The problem. Look at the entries below and reproduce them exactly.

[Stored data entries]
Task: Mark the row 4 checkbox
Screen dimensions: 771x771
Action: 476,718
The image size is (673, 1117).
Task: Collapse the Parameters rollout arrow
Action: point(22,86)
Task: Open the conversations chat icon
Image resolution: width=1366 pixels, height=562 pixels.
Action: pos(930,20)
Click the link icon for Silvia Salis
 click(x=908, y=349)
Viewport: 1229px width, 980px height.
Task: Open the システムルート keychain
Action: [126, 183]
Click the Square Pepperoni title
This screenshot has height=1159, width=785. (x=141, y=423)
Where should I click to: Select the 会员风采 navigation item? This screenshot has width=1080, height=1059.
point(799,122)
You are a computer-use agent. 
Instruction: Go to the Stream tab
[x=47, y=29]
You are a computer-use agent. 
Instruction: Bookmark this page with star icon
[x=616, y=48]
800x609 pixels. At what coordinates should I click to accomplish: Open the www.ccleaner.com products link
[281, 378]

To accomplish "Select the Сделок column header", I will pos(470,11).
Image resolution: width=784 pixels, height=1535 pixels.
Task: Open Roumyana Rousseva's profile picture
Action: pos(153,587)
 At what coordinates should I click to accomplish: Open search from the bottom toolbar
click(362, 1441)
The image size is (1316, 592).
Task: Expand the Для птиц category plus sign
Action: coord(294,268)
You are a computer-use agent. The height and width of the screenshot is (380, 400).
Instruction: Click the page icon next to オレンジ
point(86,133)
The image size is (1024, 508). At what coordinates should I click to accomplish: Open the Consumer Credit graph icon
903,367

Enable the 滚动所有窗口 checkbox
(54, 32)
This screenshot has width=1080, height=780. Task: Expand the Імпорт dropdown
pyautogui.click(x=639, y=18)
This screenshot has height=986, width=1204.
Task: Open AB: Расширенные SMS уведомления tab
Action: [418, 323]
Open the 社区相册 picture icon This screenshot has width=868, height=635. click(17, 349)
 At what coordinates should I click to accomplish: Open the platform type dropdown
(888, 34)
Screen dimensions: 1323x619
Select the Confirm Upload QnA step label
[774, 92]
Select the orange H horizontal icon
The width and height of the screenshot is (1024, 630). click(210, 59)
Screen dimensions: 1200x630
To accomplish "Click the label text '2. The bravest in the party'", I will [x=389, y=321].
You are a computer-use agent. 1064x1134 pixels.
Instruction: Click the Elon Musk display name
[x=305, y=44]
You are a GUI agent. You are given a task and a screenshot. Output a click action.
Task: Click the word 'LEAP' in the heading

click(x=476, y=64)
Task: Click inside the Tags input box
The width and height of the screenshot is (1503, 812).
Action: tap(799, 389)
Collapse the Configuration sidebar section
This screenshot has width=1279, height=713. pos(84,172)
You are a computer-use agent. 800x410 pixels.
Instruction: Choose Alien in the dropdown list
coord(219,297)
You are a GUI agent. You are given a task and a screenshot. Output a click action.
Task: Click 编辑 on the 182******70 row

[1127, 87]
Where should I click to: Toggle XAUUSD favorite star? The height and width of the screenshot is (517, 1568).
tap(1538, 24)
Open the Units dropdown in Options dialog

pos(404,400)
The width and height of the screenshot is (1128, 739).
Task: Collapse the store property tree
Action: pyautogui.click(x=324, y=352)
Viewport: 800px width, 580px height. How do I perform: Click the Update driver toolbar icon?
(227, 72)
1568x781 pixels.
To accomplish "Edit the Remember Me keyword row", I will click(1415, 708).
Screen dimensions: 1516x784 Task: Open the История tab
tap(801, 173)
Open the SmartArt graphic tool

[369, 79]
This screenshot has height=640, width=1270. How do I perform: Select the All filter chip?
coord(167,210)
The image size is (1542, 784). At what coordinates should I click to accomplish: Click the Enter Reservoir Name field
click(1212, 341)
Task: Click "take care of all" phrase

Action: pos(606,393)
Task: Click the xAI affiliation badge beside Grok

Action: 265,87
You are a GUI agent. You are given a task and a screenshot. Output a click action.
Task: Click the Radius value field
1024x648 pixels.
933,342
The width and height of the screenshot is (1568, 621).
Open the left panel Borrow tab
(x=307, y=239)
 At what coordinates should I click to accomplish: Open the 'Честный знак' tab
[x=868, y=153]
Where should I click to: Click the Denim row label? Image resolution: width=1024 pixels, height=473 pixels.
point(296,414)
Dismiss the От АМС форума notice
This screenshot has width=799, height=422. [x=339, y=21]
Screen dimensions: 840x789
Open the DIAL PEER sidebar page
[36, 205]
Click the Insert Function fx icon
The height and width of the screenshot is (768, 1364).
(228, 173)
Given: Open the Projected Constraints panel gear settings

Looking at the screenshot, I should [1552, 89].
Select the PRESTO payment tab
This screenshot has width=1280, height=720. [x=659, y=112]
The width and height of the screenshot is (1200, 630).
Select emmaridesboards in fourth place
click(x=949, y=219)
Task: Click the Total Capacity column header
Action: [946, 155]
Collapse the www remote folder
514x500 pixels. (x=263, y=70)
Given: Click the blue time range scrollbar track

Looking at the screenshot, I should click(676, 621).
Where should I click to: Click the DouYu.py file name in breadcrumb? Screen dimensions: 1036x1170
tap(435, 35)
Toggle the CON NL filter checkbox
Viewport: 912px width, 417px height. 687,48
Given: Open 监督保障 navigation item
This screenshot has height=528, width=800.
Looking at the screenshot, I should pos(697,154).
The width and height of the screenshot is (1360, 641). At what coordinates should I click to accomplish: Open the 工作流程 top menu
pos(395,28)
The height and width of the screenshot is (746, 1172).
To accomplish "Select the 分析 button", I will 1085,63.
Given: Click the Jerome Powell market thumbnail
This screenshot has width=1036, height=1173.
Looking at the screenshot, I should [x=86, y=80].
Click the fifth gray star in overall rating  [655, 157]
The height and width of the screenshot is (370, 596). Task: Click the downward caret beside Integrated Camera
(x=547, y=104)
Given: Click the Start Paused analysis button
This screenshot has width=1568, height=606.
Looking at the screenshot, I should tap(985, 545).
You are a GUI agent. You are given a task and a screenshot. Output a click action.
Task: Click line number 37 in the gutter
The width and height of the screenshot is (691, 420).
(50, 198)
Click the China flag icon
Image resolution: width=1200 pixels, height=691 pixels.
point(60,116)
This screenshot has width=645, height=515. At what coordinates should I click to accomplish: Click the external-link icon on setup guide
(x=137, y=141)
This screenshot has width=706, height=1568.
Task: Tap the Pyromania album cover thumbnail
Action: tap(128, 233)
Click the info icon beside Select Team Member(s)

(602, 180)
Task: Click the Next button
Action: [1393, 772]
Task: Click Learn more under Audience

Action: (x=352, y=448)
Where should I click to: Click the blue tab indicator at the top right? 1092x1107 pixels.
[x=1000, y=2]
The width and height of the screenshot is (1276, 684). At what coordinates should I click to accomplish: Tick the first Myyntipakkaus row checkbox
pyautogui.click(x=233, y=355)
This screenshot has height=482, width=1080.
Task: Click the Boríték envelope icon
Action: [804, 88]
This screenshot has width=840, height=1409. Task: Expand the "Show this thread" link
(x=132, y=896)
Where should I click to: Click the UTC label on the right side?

Answer space.
Task: Mark the row 4 checkbox
Screen dimensions: 771x771
Action: 476,718
The image size is (673, 1117).
Task: Collapse the Parameters rollout arrow
Action: point(22,86)
Task: Open the conversations chat icon
Image resolution: width=1366 pixels, height=562 pixels.
Action: pos(930,20)
Click the link icon for Silvia Salis
 click(x=908, y=349)
Viewport: 1229px width, 980px height.
Task: Open the システムルート keychain
Action: [126, 183]
Click the Square Pepperoni title
This screenshot has height=1159, width=785. (x=141, y=423)
Where should I click to: Select the 会员风采 navigation item? This screenshot has width=1080, height=1059.
point(799,122)
You are a computer-use agent. 
Instruction: Go to the Stream tab
[x=47, y=29]
You are a computer-use agent. 
Instruction: Bookmark this page with star icon
[x=616, y=48]
800x609 pixels. At what coordinates should I click to accomplish: Open the www.ccleaner.com products link
[281, 378]

To accomplish "Select the Сделок column header", I will pos(470,11).
Image resolution: width=784 pixels, height=1535 pixels.
Task: Open Roumyana Rousseva's profile picture
Action: pos(153,587)
 At what coordinates should I click to accomplish: Open search from the bottom toolbar
click(362, 1441)
The image size is (1316, 592).
Task: Expand the Для птиц category plus sign
Action: coord(294,268)
You are a computer-use agent. The height and width of the screenshot is (380, 400).
Instruction: Click the page icon next to オレンジ
point(86,133)
The image size is (1024, 508). At what coordinates should I click to accomplish: Open the Consumer Credit graph icon
903,367

Enable the 滚动所有窗口 checkbox
(54, 32)
This screenshot has width=1080, height=780. Task: Expand the Імпорт dropdown
pyautogui.click(x=639, y=18)
This screenshot has height=986, width=1204.
Task: Open AB: Расширенные SMS уведомления tab
Action: [418, 323]
Open the 社区相册 picture icon This screenshot has width=868, height=635. click(17, 349)
 At what coordinates should I click to accomplish: Open the platform type dropdown
(888, 34)
Screen dimensions: 1323x619
Select the Confirm Upload QnA step label
[774, 92]
Select the orange H horizontal icon
The width and height of the screenshot is (1024, 630). click(210, 59)
Screen dimensions: 1200x630
To accomplish "Click the label text '2. The bravest in the party'", I will [x=389, y=321].
You are a computer-use agent. 1064x1134 pixels.
Instruction: Click the Elon Musk display name
[x=305, y=44]
You are a GUI agent. You are given a task and a screenshot. Output a click action.
Task: Click the word 'LEAP' in the heading

click(x=476, y=64)
Task: Click inside the Tags input box
The width and height of the screenshot is (1503, 812).
Action: tap(799, 389)
Collapse the Configuration sidebar section
This screenshot has width=1279, height=713. pos(84,172)
You are a computer-use agent. 800x410 pixels.
Instruction: Choose Alien in the dropdown list
coord(219,297)
You are a GUI agent. You are given a task and a screenshot. Output a click action.
Task: Click 编辑 on the 182******70 row

[1127, 87]
Where should I click to: Toggle XAUUSD favorite star? The height and width of the screenshot is (517, 1568).
tap(1538, 24)
Open the Units dropdown in Options dialog

pos(404,400)
The width and height of the screenshot is (1128, 739).
Task: Collapse the store property tree
Action: pyautogui.click(x=324, y=352)
Viewport: 800px width, 580px height. How do I perform: Click the Update driver toolbar icon?
(227, 72)
1568x781 pixels.
To accomplish "Edit the Remember Me keyword row", I will click(1415, 708).
Screen dimensions: 1516x784 Task: Open the История tab
tap(801, 173)
Open the SmartArt graphic tool

[369, 79]
This screenshot has height=640, width=1270. How do I perform: Select the All filter chip?
coord(167,210)
The image size is (1542, 784). At what coordinates should I click to accomplish: Click the Enter Reservoir Name field
click(1212, 341)
Task: Click "take care of all" phrase

Action: pos(606,393)
Task: Click the xAI affiliation badge beside Grok

Action: 265,87
You are a GUI agent. You are given a task and a screenshot. Output a click action.
Task: Click the Radius value field
1024x648 pixels.
933,342
The width and height of the screenshot is (1568, 621).
Open the left panel Borrow tab
(x=307, y=239)
 At what coordinates should I click to accomplish: Open the 'Честный знак' tab
[x=868, y=153]
Where should I click to: Click the Denim row label? Image resolution: width=1024 pixels, height=473 pixels.
point(296,414)
Dismiss the От АМС форума notice
This screenshot has width=799, height=422. [x=339, y=21]
Screen dimensions: 840x789
Open the DIAL PEER sidebar page
[36, 205]
Click the Insert Function fx icon
The height and width of the screenshot is (768, 1364).
(228, 173)
Given: Open the Projected Constraints panel gear settings

Looking at the screenshot, I should [1552, 89].
Select the PRESTO payment tab
This screenshot has width=1280, height=720. [x=659, y=112]
The width and height of the screenshot is (1200, 630).
Select emmaridesboards in fourth place
click(x=949, y=219)
Task: Click the Total Capacity column header
Action: [946, 155]
Collapse the www remote folder
514x500 pixels. (x=263, y=70)
Given: Click the blue time range scrollbar track

Looking at the screenshot, I should click(676, 621).
Where should I click to: Click the DouYu.py file name in breadcrumb? Screen dimensions: 1036x1170
tap(435, 35)
Toggle the CON NL filter checkbox
Viewport: 912px width, 417px height. 687,48
Given: Open 监督保障 navigation item
This screenshot has height=528, width=800.
Looking at the screenshot, I should pos(697,154).
The width and height of the screenshot is (1360, 641). At what coordinates should I click to accomplish: Open the 工作流程 top menu
pos(395,28)
The height and width of the screenshot is (746, 1172).
To accomplish "Select the 分析 button", I will 1085,63.
Given: Click the Jerome Powell market thumbnail
This screenshot has width=1036, height=1173.
Looking at the screenshot, I should [x=86, y=80].
Click the fifth gray star in overall rating  [655, 157]
The height and width of the screenshot is (370, 596). Task: Click the downward caret beside Integrated Camera
(x=547, y=104)
Given: Click the Start Paused analysis button
This screenshot has width=1568, height=606.
Looking at the screenshot, I should tap(985, 545).
You are a GUI agent. You are given a task and a screenshot. Output a click action.
Task: Click line number 37 in the gutter
The width and height of the screenshot is (691, 420).
(50, 198)
Click the China flag icon
Image resolution: width=1200 pixels, height=691 pixels.
point(60,116)
This screenshot has width=645, height=515. At what coordinates should I click to accomplish: Click the external-link icon on setup guide
(x=137, y=141)
This screenshot has width=706, height=1568.
Task: Tap the Pyromania album cover thumbnail
Action: tap(128, 233)
Click the info icon beside Select Team Member(s)

(602, 180)
Task: Click the Next button
Action: [1393, 772]
Task: Click Learn more under Audience

Action: (x=352, y=448)
Where should I click to: Click the blue tab indicator at the top right? 1092x1107 pixels.
[x=1000, y=2]
The width and height of the screenshot is (1276, 684). At what coordinates should I click to accomplish: Tick the first Myyntipakkaus row checkbox
pyautogui.click(x=233, y=355)
This screenshot has height=482, width=1080.
Task: Click the Boríték envelope icon
Action: [804, 88]
This screenshot has width=840, height=1409. Task: Expand the "Show this thread" link
(x=132, y=896)
Where should I click to: Click the UTC label on the right side?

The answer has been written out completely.